Creating a Bespoke Data Lake


Profusion needed to consolidate its many different data silos on one platform (a data lake) to save time in extracting and analysing the data and to offer more services to its clients. However, no platform existed that would meet all of Profusion’s clients’ needs. As a result, Profusion decided to build its own with the goal of being better able to create pioneering data science projects for marketers.

Previously, Profusion’s data science team had to write complicated code to combine data sets from several different sources including MySQL, Postgres and Redshift. This took up a lot of resources that could be better spent on analysing data and supporting clients.


The data lake developed by Profusion used an innovative approach through a 100% open-source based implementation. A lot of companies would be quick to purchase proprietary alternatives to build an end-to-end solution, however using open source tools such as Hadoop, Spark, Hive, NiFi & ElasticSearch, Profusion was able to build the data lake themselves, whilst investing in the continuing development of the open-source community. The open-source community itself is a fast growing field, constantly creating new tools. With Profusion’s data lake now able to support the use of open-source technology, Profusion is able to stay at the cutting-edge of any new open-source innovation, as and when the tools are released, instead of being restricted by the storage solutions it was previously using.

The data lake can be described as modular, meaning it can be scaled in response to client need and demand. The ability to store any type of data, including videos and images or any other binary data, means the data lake can potentially be used for many different services and products when the need for them arises.

A team consisting of a Data Engineer, Data Scientist and Devops Engineer were able to build the data lake in three months ensuring the finished product is fully programmed and reusable. This means that if needed, Profusion can rebuild the data lake at the click of a button. The data lake has also been built to comply with Profusion’s highly secure security protocols – put in place to meet the security needs of Profusion’s clients, including a global bank, and to futureproof as much as possible against incoming data protection legislation.

To build the complex data pipelines Profusion’s team carried out the following steps – extracting data from the source (client and device data etc.), transforming the data (anonymization and pseudonymization where required in the interest of and to comply with data protection) the data and loading the data into Profusion’s new Hadoop based data lake (ETL).

As part of the data lake solution, and to relieve reporting pressure on Profusion’s data science team, a semantic layer of the data within the data lake was created. In other words, data within the data lake is visualised in an easy-to-understand dashboard that is accessible to other Profusion employees.
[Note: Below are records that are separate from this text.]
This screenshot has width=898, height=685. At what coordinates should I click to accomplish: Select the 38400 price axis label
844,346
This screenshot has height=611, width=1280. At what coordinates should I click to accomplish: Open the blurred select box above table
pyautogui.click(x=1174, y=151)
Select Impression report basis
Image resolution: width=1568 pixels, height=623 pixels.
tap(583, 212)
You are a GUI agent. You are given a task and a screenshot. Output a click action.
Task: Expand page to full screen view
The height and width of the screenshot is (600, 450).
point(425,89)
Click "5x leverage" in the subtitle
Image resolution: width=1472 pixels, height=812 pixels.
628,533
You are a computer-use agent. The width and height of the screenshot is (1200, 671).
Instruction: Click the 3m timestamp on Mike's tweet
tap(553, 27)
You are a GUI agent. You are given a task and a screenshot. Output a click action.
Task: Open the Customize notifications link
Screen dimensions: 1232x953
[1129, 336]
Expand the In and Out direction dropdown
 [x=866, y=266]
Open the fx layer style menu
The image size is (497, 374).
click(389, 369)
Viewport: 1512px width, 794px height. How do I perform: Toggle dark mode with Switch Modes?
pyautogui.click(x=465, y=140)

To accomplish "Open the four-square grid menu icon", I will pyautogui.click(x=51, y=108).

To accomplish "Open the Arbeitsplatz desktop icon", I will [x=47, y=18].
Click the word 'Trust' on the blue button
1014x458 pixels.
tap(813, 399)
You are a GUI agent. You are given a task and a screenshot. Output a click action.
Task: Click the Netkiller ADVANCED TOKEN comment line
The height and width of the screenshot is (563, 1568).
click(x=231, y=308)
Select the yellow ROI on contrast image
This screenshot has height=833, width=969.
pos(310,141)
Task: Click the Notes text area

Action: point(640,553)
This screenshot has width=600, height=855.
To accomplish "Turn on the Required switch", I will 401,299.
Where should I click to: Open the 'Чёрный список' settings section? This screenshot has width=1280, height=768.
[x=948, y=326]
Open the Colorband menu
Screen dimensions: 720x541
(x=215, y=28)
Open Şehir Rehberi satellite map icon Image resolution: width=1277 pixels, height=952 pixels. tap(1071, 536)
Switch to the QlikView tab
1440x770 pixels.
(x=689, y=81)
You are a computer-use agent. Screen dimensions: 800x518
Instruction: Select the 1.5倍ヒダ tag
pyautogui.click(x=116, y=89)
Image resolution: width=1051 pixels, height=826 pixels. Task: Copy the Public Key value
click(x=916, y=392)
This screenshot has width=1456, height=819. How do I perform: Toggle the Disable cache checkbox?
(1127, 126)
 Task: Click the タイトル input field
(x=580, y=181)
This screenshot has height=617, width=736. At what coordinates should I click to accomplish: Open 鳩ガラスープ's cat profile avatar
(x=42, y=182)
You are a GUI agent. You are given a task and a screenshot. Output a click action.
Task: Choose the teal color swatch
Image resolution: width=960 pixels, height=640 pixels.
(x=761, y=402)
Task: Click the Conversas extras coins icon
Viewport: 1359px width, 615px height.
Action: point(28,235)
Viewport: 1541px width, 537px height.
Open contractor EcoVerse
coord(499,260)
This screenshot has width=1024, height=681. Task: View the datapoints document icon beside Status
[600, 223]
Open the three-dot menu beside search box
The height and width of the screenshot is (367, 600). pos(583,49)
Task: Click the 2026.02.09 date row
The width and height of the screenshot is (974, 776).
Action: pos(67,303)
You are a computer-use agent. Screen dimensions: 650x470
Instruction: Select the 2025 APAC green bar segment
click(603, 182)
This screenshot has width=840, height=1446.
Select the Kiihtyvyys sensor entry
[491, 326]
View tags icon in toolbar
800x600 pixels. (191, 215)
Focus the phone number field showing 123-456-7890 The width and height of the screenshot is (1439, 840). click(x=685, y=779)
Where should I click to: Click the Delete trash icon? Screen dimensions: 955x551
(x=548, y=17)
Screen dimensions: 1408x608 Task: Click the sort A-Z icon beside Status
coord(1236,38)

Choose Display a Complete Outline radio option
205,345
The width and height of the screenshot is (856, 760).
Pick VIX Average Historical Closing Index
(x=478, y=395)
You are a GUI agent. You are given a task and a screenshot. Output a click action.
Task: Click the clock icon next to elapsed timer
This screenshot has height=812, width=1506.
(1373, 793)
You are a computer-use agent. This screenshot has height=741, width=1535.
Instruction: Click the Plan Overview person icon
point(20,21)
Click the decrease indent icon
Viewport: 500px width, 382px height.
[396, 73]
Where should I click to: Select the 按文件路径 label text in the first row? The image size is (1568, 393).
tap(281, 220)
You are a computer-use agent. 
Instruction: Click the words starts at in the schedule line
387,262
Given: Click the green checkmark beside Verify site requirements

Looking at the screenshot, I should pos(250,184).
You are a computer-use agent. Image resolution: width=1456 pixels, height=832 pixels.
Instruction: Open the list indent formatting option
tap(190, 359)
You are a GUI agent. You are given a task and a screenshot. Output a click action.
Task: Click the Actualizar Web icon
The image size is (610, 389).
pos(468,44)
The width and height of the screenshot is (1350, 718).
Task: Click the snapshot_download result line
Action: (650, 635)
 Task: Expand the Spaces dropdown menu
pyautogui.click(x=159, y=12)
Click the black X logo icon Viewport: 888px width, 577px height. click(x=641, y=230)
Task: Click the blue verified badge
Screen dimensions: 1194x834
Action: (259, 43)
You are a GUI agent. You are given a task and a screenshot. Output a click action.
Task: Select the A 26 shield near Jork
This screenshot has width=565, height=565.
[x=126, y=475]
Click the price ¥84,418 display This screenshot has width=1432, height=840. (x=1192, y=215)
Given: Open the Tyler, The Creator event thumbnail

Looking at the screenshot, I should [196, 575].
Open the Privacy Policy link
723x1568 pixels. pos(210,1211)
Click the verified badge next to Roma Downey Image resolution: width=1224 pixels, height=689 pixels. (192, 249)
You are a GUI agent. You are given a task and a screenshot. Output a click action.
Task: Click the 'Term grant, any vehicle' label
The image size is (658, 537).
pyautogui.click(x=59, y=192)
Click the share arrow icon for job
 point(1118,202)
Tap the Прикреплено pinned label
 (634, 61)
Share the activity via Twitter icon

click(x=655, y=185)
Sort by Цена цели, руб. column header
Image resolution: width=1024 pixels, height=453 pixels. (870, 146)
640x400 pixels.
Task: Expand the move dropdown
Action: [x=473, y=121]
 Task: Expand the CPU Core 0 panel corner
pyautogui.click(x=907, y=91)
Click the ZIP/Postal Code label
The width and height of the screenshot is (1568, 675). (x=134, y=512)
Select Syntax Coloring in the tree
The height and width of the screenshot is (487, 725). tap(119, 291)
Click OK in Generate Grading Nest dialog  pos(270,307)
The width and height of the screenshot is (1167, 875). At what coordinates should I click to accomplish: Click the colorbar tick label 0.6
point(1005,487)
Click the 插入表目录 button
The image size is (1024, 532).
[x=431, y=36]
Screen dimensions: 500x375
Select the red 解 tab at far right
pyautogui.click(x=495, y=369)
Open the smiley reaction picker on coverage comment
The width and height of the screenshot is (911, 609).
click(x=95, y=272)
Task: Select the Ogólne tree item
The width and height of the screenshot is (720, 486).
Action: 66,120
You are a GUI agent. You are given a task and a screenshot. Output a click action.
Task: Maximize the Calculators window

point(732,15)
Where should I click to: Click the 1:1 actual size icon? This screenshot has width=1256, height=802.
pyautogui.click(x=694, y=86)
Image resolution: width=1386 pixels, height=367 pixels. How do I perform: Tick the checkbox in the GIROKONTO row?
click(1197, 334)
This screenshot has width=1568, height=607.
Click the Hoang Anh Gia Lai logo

For example, Profusion’s consultants and CRM teams can now easily see how campaigns are performing in terms of engagement, dwell time, devices being used by the audience and operating system.


By creating a data lake, Profusion improved team efficiency by 70%. The data lake also allows Profusion to scale products and services to meet any client need, use structured and unstructured data (such as videos, images and social media transcripts) and utilise open source technology.

Before implementing the data lake, Profusion could only offer basic campaign analysis, but after implementation Profusion is now able to offer services such as churn analysis, experimental design and multi-channel testing. The data lake has also enabled Profusion to combine structured and unstructured data, including videos, images and social media, to greatly expand its product and service offering to include Single Customer View, Attribution Modelling, Image Recognition, Recommendation Engines and Sentiment Analysis. Likewise, Profusion can now use open-source technology to provide more advanced data science services for its clients and prospects. Data stored in the data lake can be kept for an infinite amount of time, allowing Profusion to analyse and compare historical data with current data sets to find trends and patterns over a long period of time. The solution also allows Profusion to undertake real-time data analysis, an essential offering for many retailers and marketers – and under growing demand in the industry.